TAB's football World Cup option at long odds
Punters and New Zealand Football could be set for a financial windfall at the World Cup.
The TAB, which was operated by the New Zealand Racing Board (NZRB), was offering $5 million to anyone who could pick the outcome of every game at the football World Cup.
The promotion, called 1 Shot at $5 million, was launched yesterday morning, and by 5pm 1500 people had signed up to play.
It was free to enter and required a person to correctly select the outcome of all 64 games at the tournament.
The top five most accurate selections would win $1000 each.
Stuff asked Auckland University of Technology mathematical science lecturer Robin Hankin to devise a statistical analysis to predict the chances of winning the big prize.
He said people would bring their own expert knowledge and analysis to it, but if you picked all the favourites to win - using the probability that 70 per cent of them would win - you would have a one in 8.2 billion chance of winning.

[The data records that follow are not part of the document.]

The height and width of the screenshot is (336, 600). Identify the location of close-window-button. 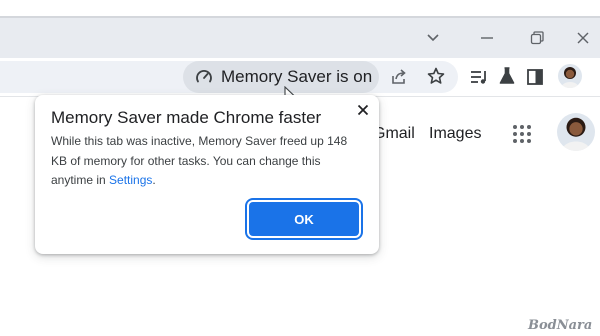
(583, 38).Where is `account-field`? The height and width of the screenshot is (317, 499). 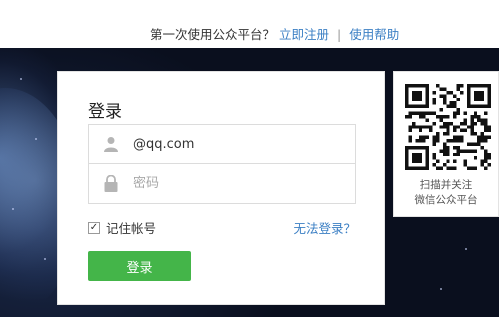 account-field is located at coordinates (222, 144).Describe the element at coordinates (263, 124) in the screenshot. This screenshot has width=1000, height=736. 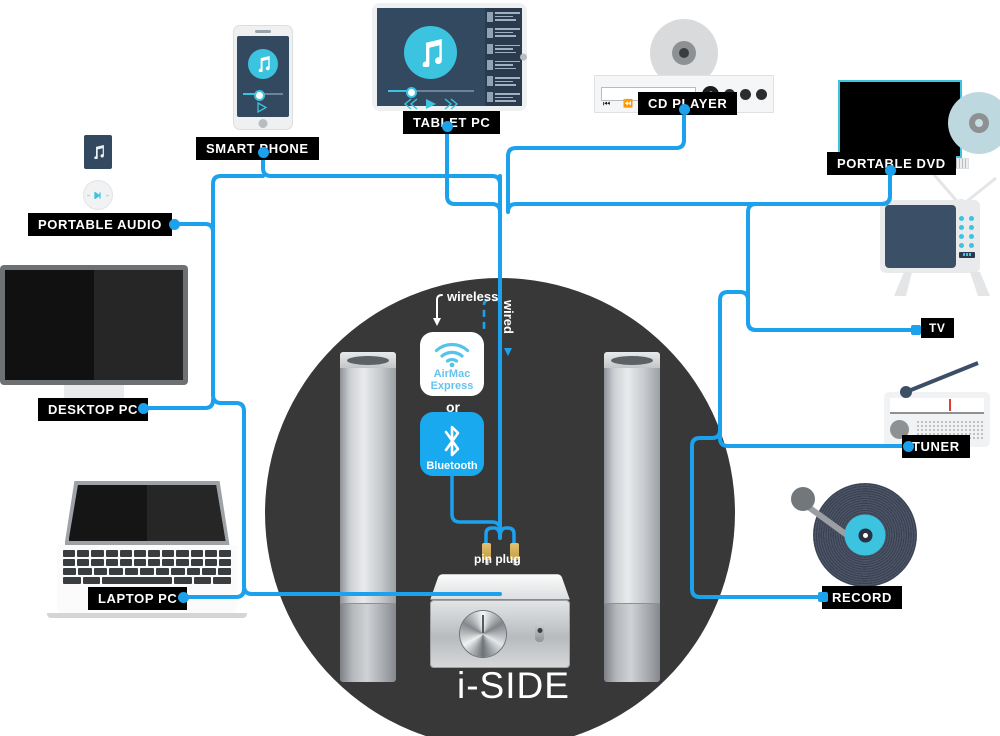
I see `phone-home-button` at that location.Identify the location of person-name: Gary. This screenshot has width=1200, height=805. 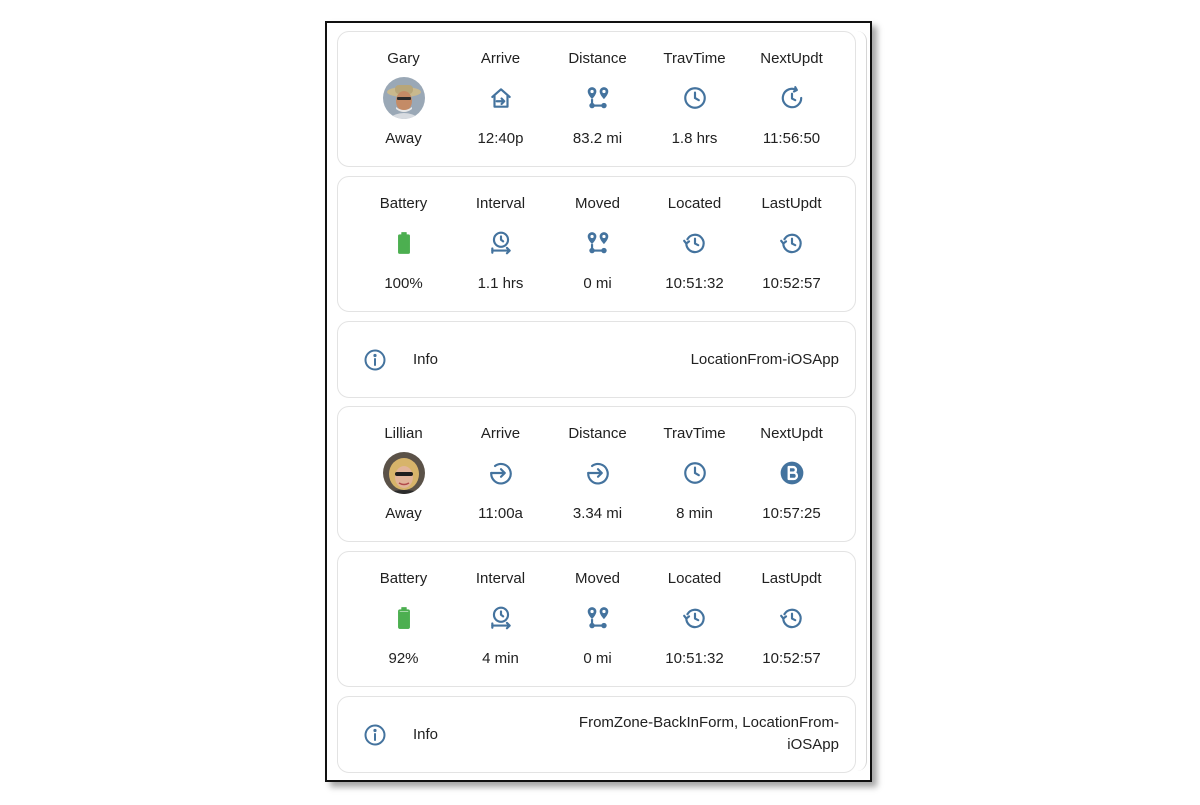
(404, 58).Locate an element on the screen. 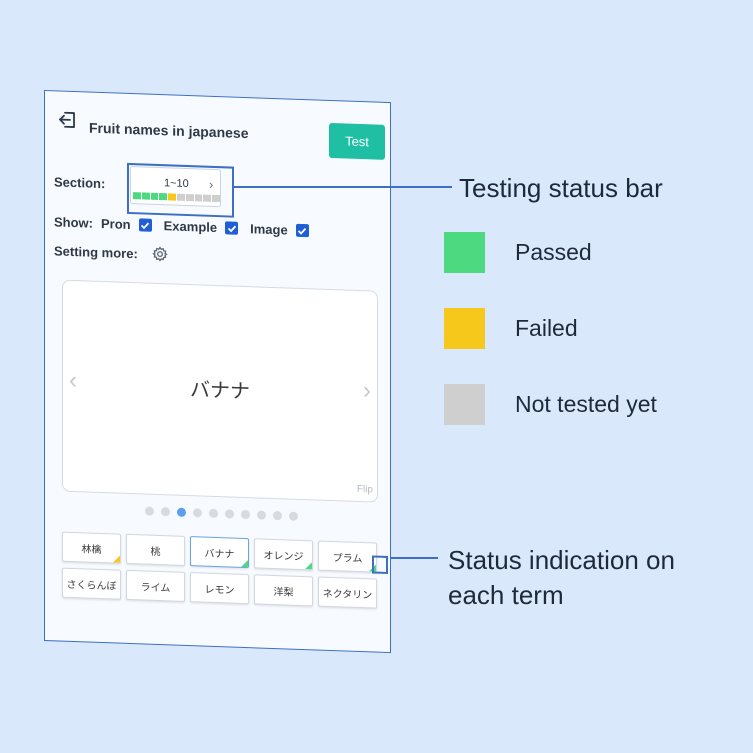 The width and height of the screenshot is (753, 753). term-item: レモン is located at coordinates (220, 588).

"To put this in context, you are 216 times more likely to win Lotto, including Powerball, than to get this right," he said.

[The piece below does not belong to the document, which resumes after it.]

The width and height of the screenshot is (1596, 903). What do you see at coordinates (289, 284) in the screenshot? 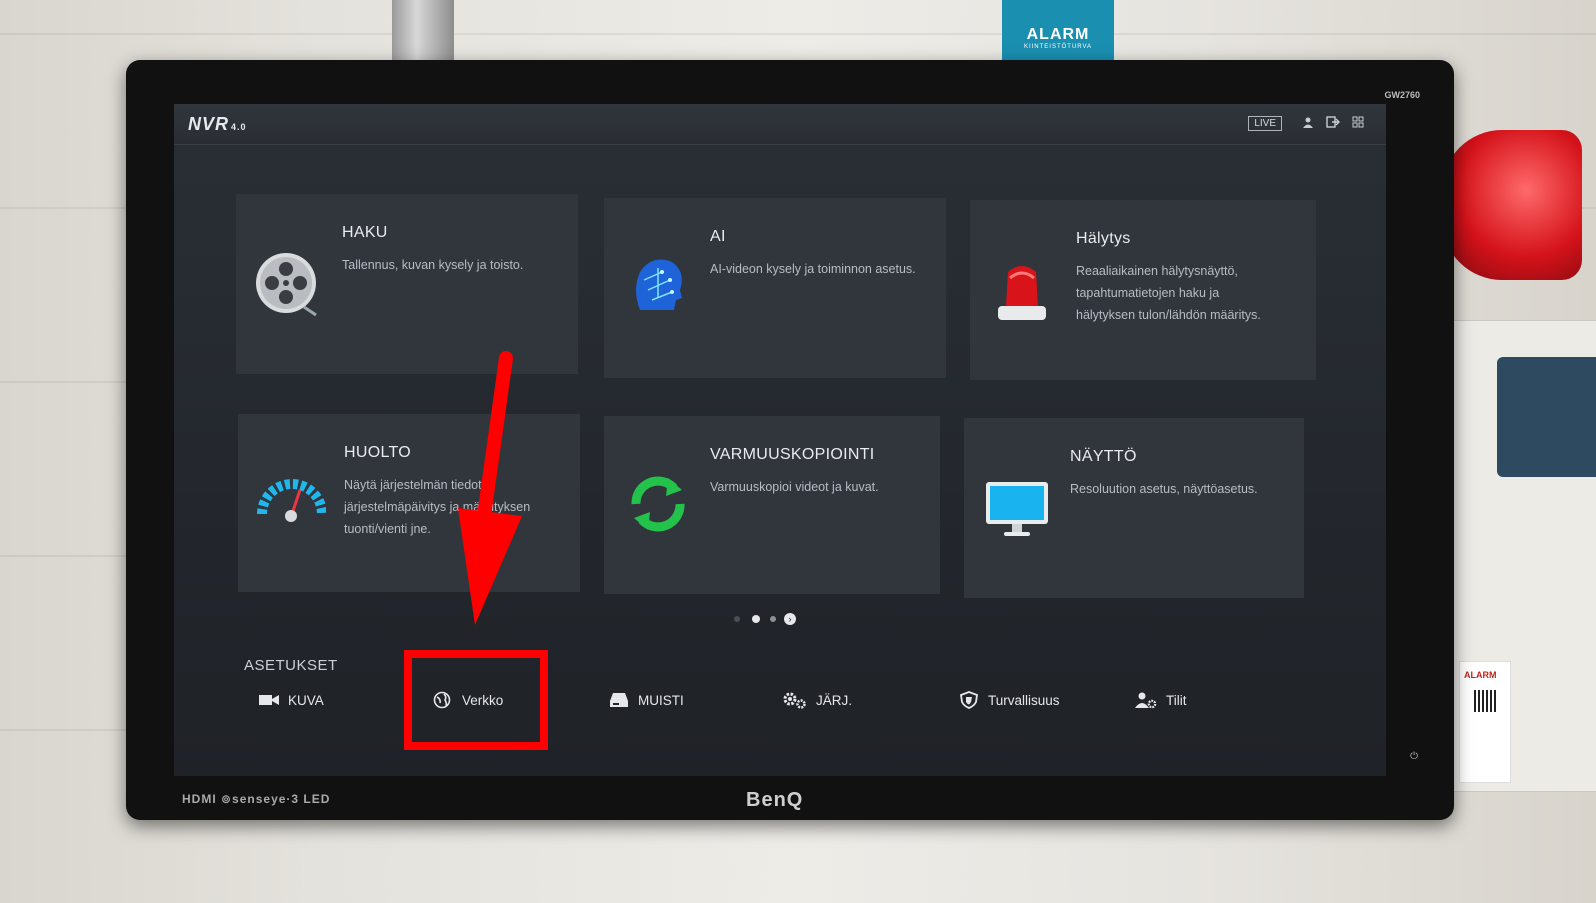
I see `film-reel-icon` at bounding box center [289, 284]. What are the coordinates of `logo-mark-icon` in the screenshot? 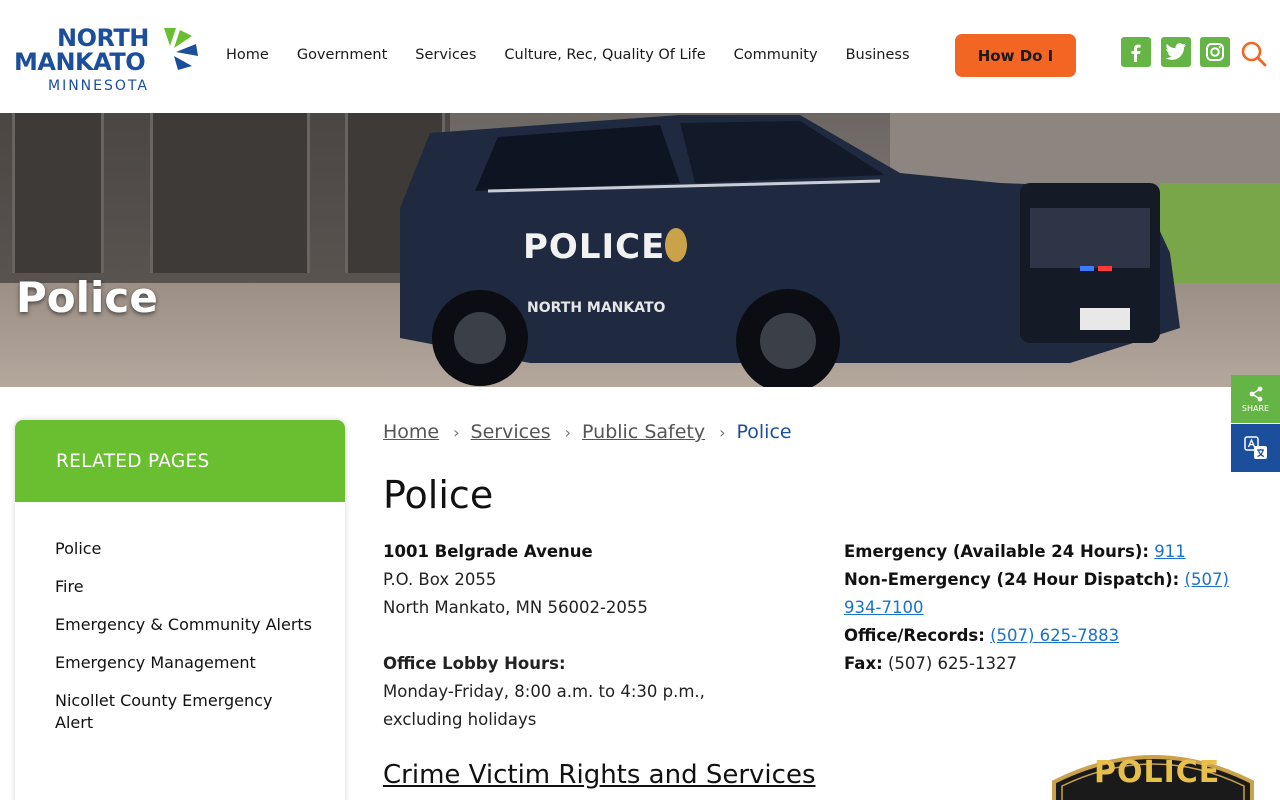 It's located at (181, 49).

"But of course it's much easier to form an opinion about the winner of a football match than the number on a ball, and football is much more fun to watch than a Lotto draw."

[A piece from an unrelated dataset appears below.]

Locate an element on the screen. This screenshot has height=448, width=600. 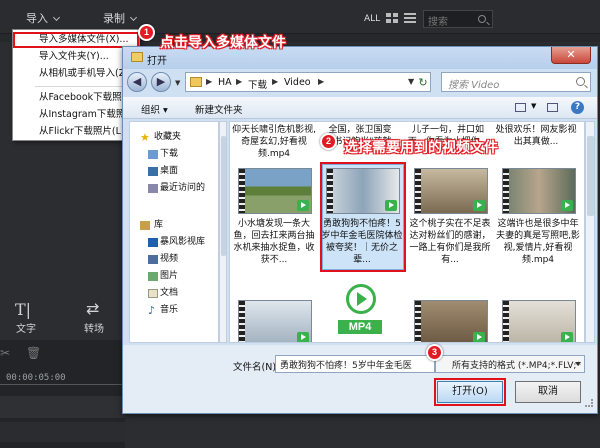
nav-label: 最近访问的 is located at coordinates (183, 188).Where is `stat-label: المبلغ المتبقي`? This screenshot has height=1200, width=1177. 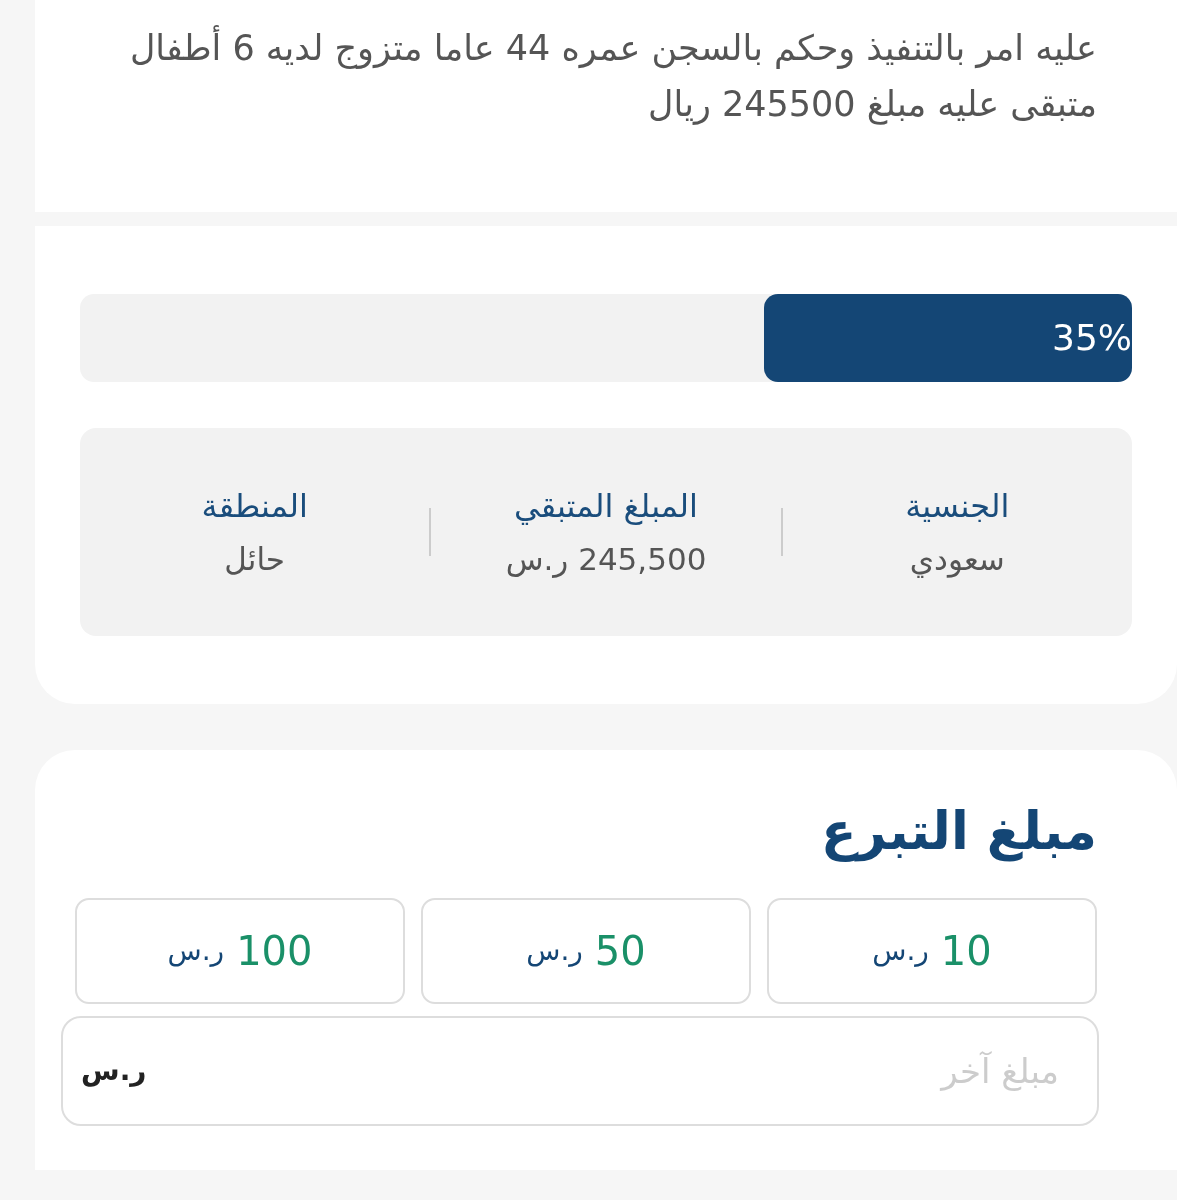 stat-label: المبلغ المتبقي is located at coordinates (606, 506).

A series of random selections gave a person even less chance of a correct prediction, he said.
TAB bookie Mark Stafford said the task was difficult, but that was why $5m was on the line.
"We acknowledge that it's hard, but I still think it's doable," he said.
"Three-quarters of the 48 round-robin games, I found, were fairly straightforward to pick, and after that you would need a bit of luck."
The favourites for the tournament include defending champions Spain, hosts Brazil and perennial powerhouses Argentina, France, Germany and Italy.
Some of the dark horses include up-and-coming Belgium, Uruguay and Colombia.
One organisation that could expect a financial win from the World Cup is New Zealand Football (NZF), despite the All Whites not qualifying for the tournament.
The NZRB gives a percentage of its revenue back to the sport being bet on.
At the 2010 World Cup, which the All Whites competed at, NZF received more than $500,000 from the TAB for its cut of the $26m gambled on the tournament.
For a sporting organisation with average yearly revenue of about $10m, a funding boost of that size would be significant.
NZRB chief executive Chris Bayliss said the amount gambled on this World Cup was expected to be even higher than four years ago, meaning more money for NZF.
"This World Cup will be played more in our time zone, rather than the middle of the night, so we expect more interest," he said.
"Last time, of the $26m we took on the tournament, only $2m of that was on the All Whites."
NZF chief executive Andy Martin said that money would help to boost the game in New Zealand.
"The contribution of the TAB makes a major difference to the development of our game at grassroots level, starting with our future All Whites and prospective Football Ferns," he said.
The opening match of the World Cup between Brazil and Croatia is on June 13, and people have until midnight on June 12 to get their picks in for the $5m competition.